Owing to the importance of cartilage tissue regeneration, several studies have been performed to design models to imitate the natural cartilage environment and to match the native whole joint situation; however, none of them could completely mimic the entire complex structure of articular cartilage.

It is well recognized that biomechanical stimuli are a prominent tool for controlling the homeostasis and maturation process of chondrocytes. Along with biomechanical stimulation, several other factors should be considered including cell type and source, cell density, scaffold composition and properties, biochemical signals like growth factors, preculturing time before applying biomechanical stimuli, biomechanical stimulus type, bioreactor design, stimulation period, frequency, and loading patterns and frequency. Many studies have endeavored to determine optimized loading parameters for chondrogenic differentiation, especially in terms of magnitude and frequency. More studies should be conducted on other parameters, including loading initiation time and loading duration. A popular in vitro stimulation for cell-seeded biomaterials is cyclic compression loading because biomechanical stimulation within the joints is closest to this mode. However, the use of a hybrid bioreactor and synergistic effect of multiple and diverse loadings on the construct should be considered.
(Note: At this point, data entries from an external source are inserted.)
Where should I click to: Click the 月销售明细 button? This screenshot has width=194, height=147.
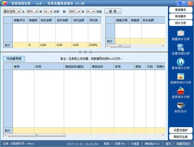[14, 59]
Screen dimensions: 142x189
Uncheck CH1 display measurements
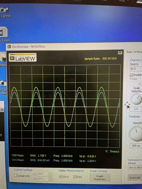tap(75, 177)
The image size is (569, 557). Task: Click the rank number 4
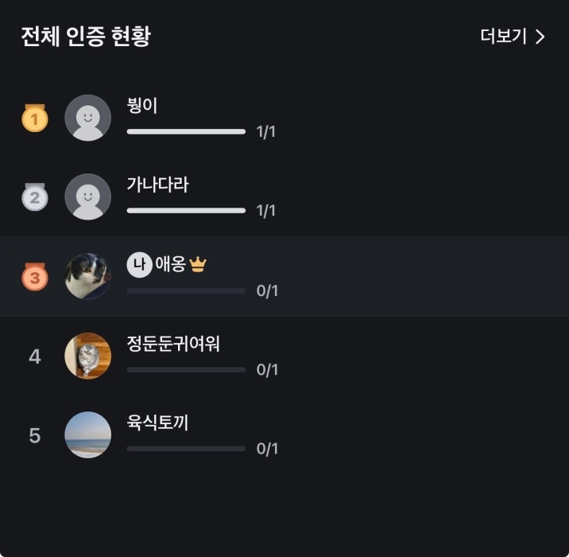click(x=34, y=356)
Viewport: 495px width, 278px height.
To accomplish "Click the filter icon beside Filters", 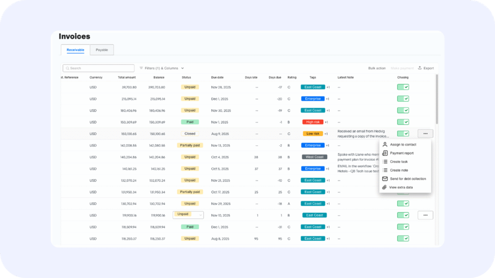I will (x=141, y=68).
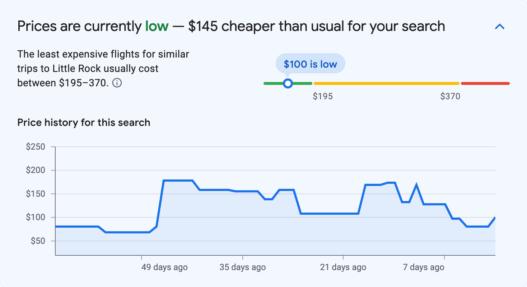
Task: Click the headline about $145 cheaper prices
Action: [231, 26]
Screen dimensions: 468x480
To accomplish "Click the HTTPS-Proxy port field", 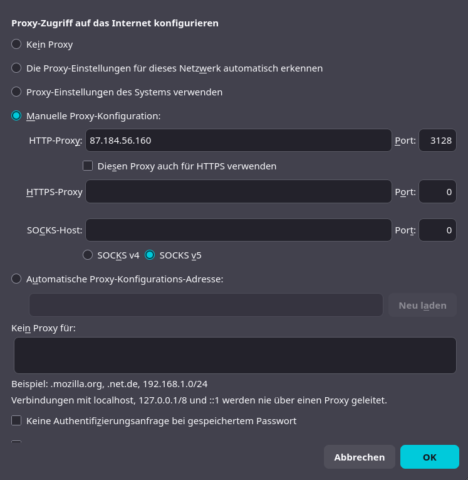I will tap(437, 191).
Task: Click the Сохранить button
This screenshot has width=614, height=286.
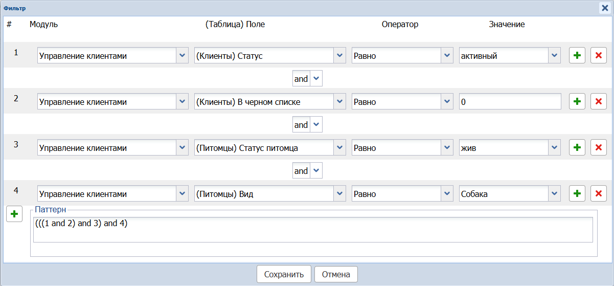Action: tap(284, 274)
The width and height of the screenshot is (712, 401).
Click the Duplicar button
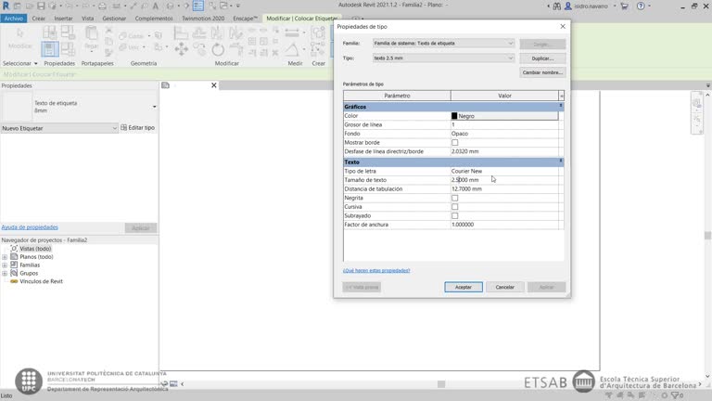click(x=541, y=58)
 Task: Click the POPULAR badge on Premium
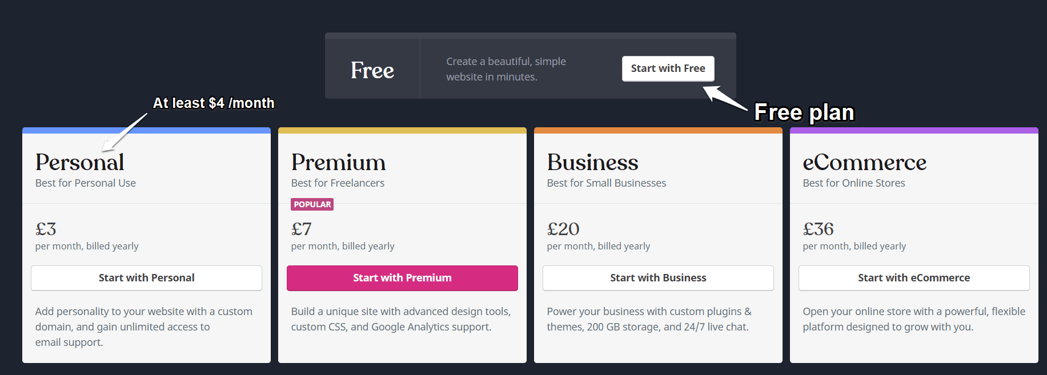pyautogui.click(x=312, y=204)
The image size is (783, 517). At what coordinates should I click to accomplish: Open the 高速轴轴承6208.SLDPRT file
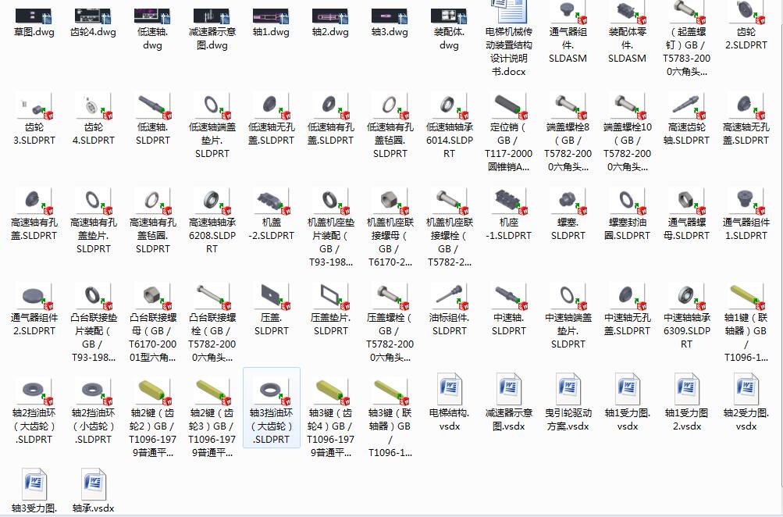click(x=211, y=207)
Since chondrocyte phenotypic expression can be preserved in agarose culture and its biochemical and biomechanical properties are analogous to those of natural cartilage, agarose hydrogel is mostly used in biomechanical loading studies. Therefore, as a construct for cartilage regeneration under biomechanical stimuli, more complex and advanced biomaterials mimicking native tissue should be considered. Moreover, few studies have attempted to replicate implantable cartilage constructs for clinical use.

Totally the advancement of cell-based therapy for repairing cartilage tissue can be achievable by chondrogenic preconditioning, implantable scaffold together with biomechanical stimulation to be able to load bearing in physiological condition.